Sacrament of Eucharist (First Communion)

 In Living the Liturgy

“At the Last Supper, our Savior instituted the Eucharistic sacrifice of His Body and Blood. This He did in order to perpetuate the sacrifice of the cross throughout the ages until He comes come again, and so to entrust to His beloved Spouse, the Church, a memorial of His death and resurrection: a sacrament of love, a sign of unity, a bond of charity, a Paschal banquet in which Christ is consumed, the mind is filled with grace, and a pledge of future glory is given to us.” (CCC 1323) 

The Lord, having loved those who were His own, loved them to the end. In order to leave them a pledge of this love, in order never to depart from His own and to make them sharers in His Passover, Christ Jesus instituted the Eucharist as the memorial of His death and Resurrection, and commanded His apostles to celebrate it until His return; “thereby He constituted them priests of the New Testament.” (CCC 1337) 

The Eucharist is “the source and summit of the Christian life.” The other sacraments, and indeed all ecclesiastical ministries and works of the apostolate, are bound up with the Eucharist and are oriented toward it. For in the blessed Eucharist is contained the whole spiritual good of the Church, namely Christ himself, our Pasch. (CCC 1324) We unite ourselves to Christ, who makes us sharers in His Body and Blood to form a single body. (CCC 1331) 

The Holy Eucharist completes Christian initiation. Those who have been raised to the dignity of the royal priesthood by Baptism and configured more deeply to Christ by Confirmation participate with the whole community in the Lord’s own sacrifice by means of the Eucharist. (CCC 1322) 

By the Eucharistic celebration, we also unite ourselves with the heavenly liturgy, the anticipation of eternal life, when God will be all in all. (CCC 1326)  
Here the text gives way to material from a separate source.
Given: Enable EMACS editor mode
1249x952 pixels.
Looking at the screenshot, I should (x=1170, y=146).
The mode of Christ’s presence under the Eucharistic species is unique. It raises the Eucharist above all the sacraments as “the perfection of the spiritual life and the end to which all the sacraments lean.” In the Most Blessed Sacrament of the Eucharist “the Body and Blood, together with the Soul and Divinity, of our Lord Jesus Christ and, therefore, the whole Christ is truly, really, and substantially present.” This presence is called ‘real’ – by which is not intended to exclude the other types of presence as if they could not be ‘real’ too, but because it is presence in the fullest sense: that is to say, it is a substantial presence by which Christ, God and man, makes Himself wholly and entirely present.” (CCC 1374)  

It is by the conversion of the bread and wine into Christ’s body and blood that Christ becomes present in this sacrament. The Church Fathers strongly affirmed the faith of the Church in the efficacy of the Word of Christ and of the action of the Holy Spirit to bring about this conversion. Thus St. John Chrysostom declares: It is not man that causes the things offered to become the Body and Blood of Christ, but He who was crucified for us, Christ himself. The priest, in the role of Christ, pronounces these words, but their power and grace are God’s. “This is my body,” he says. This word transforms the things offered. (CCC 1375) 
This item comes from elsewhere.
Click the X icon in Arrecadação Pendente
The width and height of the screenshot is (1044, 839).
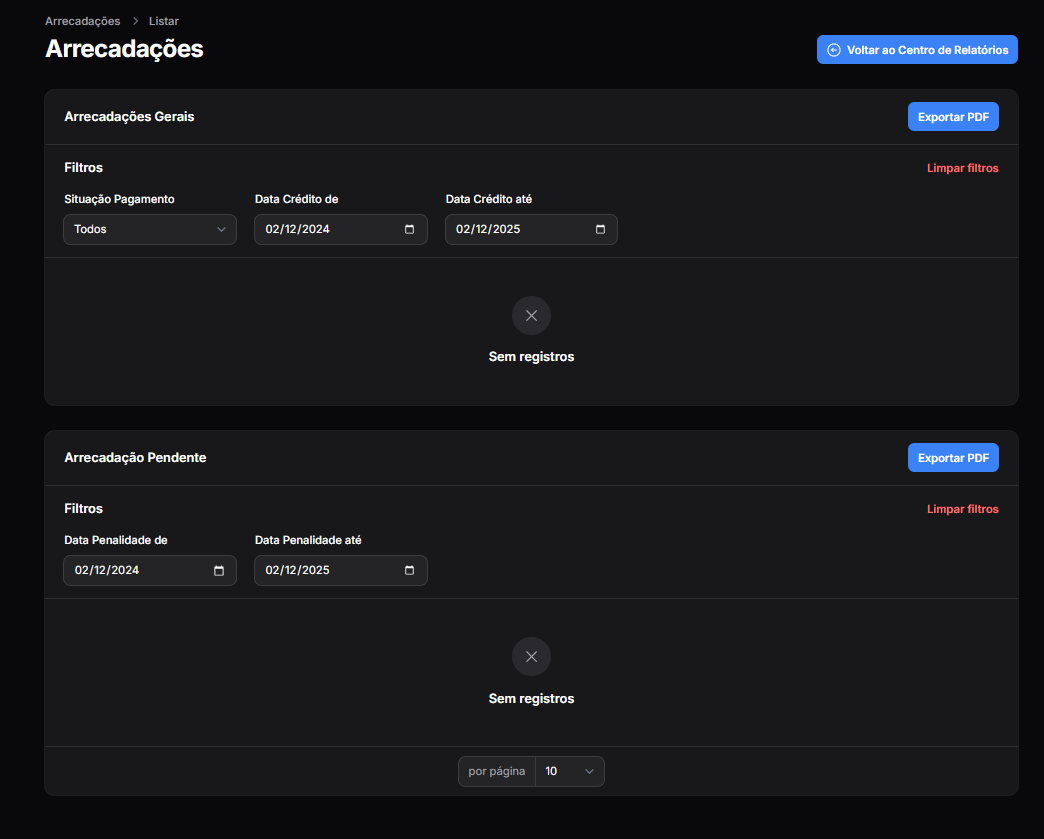[x=531, y=656]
The Council of Trent summarizes the Catholic faith by declaring: “Because Christ our Redeemer said that it was truly His body that He was offering under the species of bread, it has always been the conviction of the Church of God, and this holy Council now declares again, that by the consecration of the bread and wine there takes place a change of the whole substance of the bread into the substance of the body of Christ our Lord and of the whole substance of the wine into the substance of His blood. This change the Holy Catholic Church has fittingly and properly called transubstantiation.” (CCC 1376) 

Thus, it is highly fitting that Christ should have wanted to remain present to His Church in this unique way. Since Christ was about to take His departure from His own, in His visible form, He wanted to give us His sacramental presence; since He was about to offer Himself on the cross to save us, He wanted us to have the memorial of the love with which He loved us to the end, even to the giving of His life. In His Eucharistic presence, He remains mysteriously in our midst as the one who loved us and gave Himself up for us, and He remains under signs that express and communicate this love. 

The Church and the world have a great need for Eucharistic worship. Jesus awaits us in this sacrament of love. Let us not refuse the time to go to meet Him in adoration, in contemplation full of faith, and open to making amends for the serious offenses and crimes of the world. Let our adoration never cease. (CCC 1380) 

Last week, we started our FIRST COMMUNION here at Holy Spirit Parish and will continue until the 23rd of May. Let us pray for our little brothers and sisters that they may truly be given the strength, wisdom, and grace from our Lord Jesus Christ Himself.